> Exercise task
Reproduce every line of the listing below word for word, omitting the pictures from your answer.

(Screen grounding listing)

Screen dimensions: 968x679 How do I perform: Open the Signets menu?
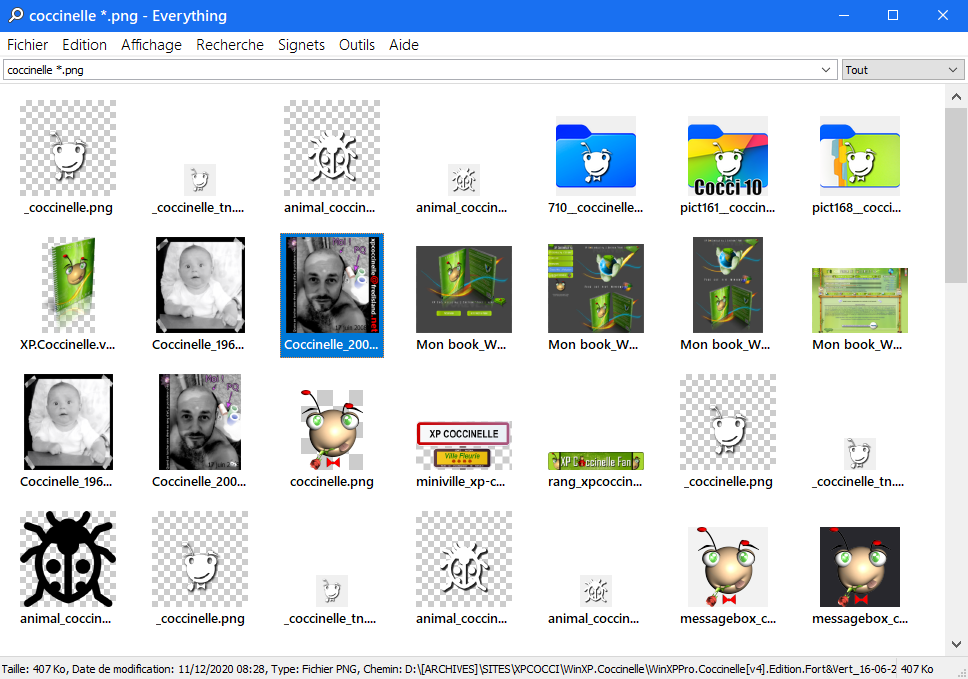(x=301, y=45)
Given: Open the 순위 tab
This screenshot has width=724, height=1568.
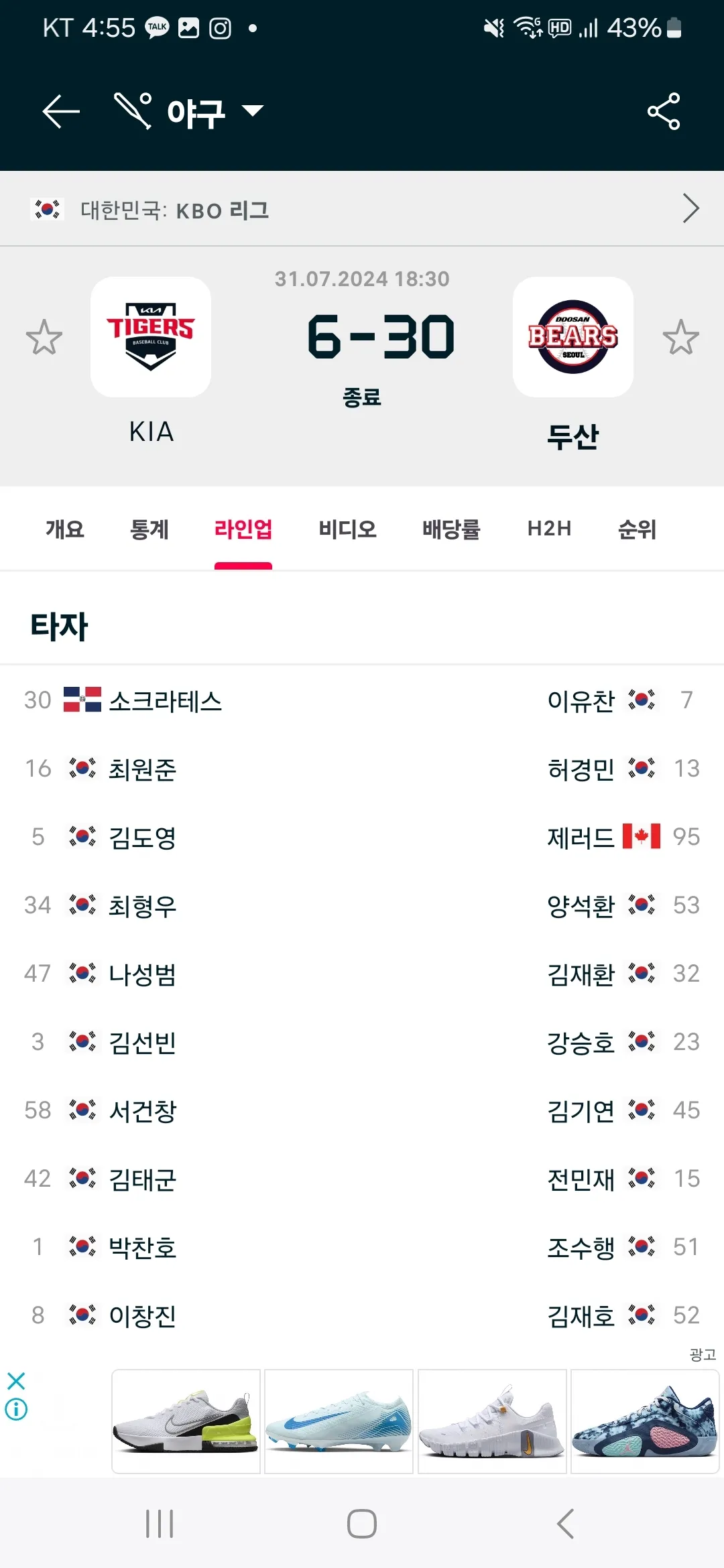Looking at the screenshot, I should click(x=637, y=529).
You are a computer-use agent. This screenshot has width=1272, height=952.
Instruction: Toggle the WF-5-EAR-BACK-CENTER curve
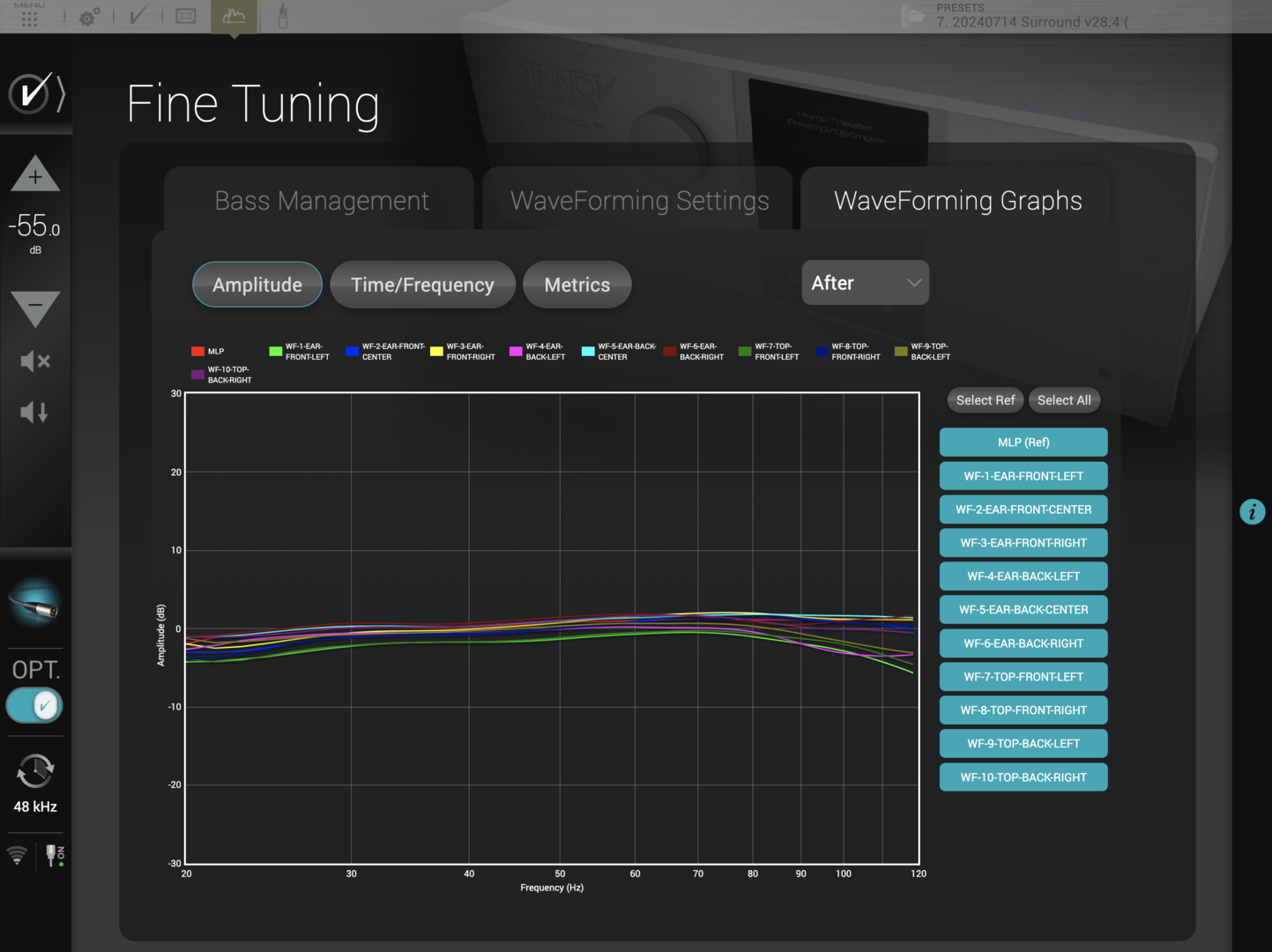pyautogui.click(x=1023, y=610)
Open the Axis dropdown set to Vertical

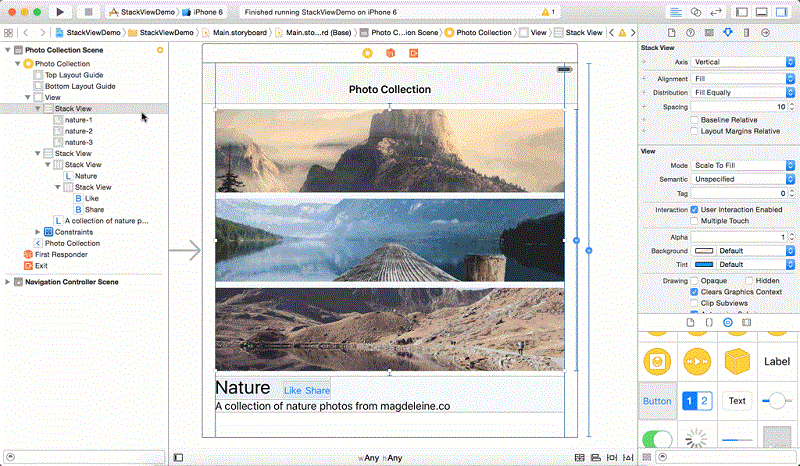coord(744,62)
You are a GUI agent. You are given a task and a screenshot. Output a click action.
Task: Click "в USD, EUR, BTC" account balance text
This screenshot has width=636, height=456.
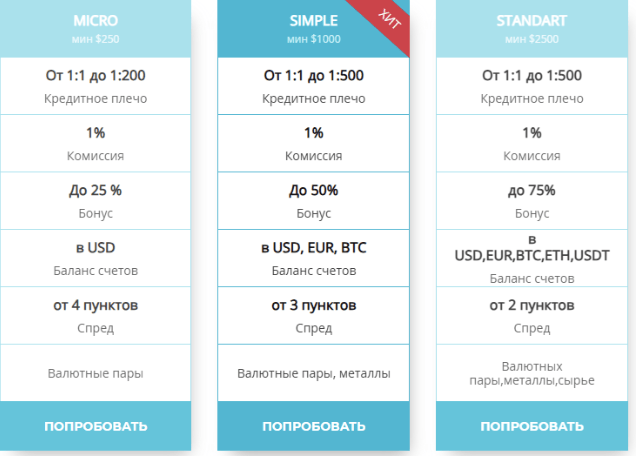click(x=313, y=247)
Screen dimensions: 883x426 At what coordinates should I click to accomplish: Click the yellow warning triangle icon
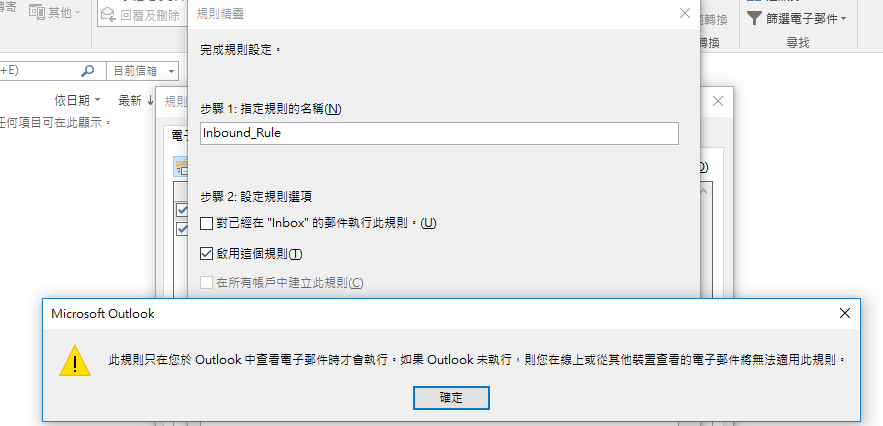point(75,360)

> Result of this exercise
Screen dimensions: 968x679 How do I perform: Open the Signets menu?
(x=301, y=45)
Given: Open the 순위 tab
This screenshot has width=724, height=1568.
Looking at the screenshot, I should click(x=637, y=529).
You are a computer-use agent. This screenshot has width=1272, height=952.
Instruction: Toggle the WF-5-EAR-BACK-CENTER curve
pyautogui.click(x=1023, y=610)
Open the Axis dropdown set to Vertical

coord(744,62)
You are a GUI agent. You are given a task and a screenshot. Output a click action.
Task: Click "в USD, EUR, BTC" account balance text
This screenshot has width=636, height=456.
click(x=313, y=247)
Screen dimensions: 883x426 At what coordinates should I click to accomplish: Click the yellow warning triangle icon
point(75,360)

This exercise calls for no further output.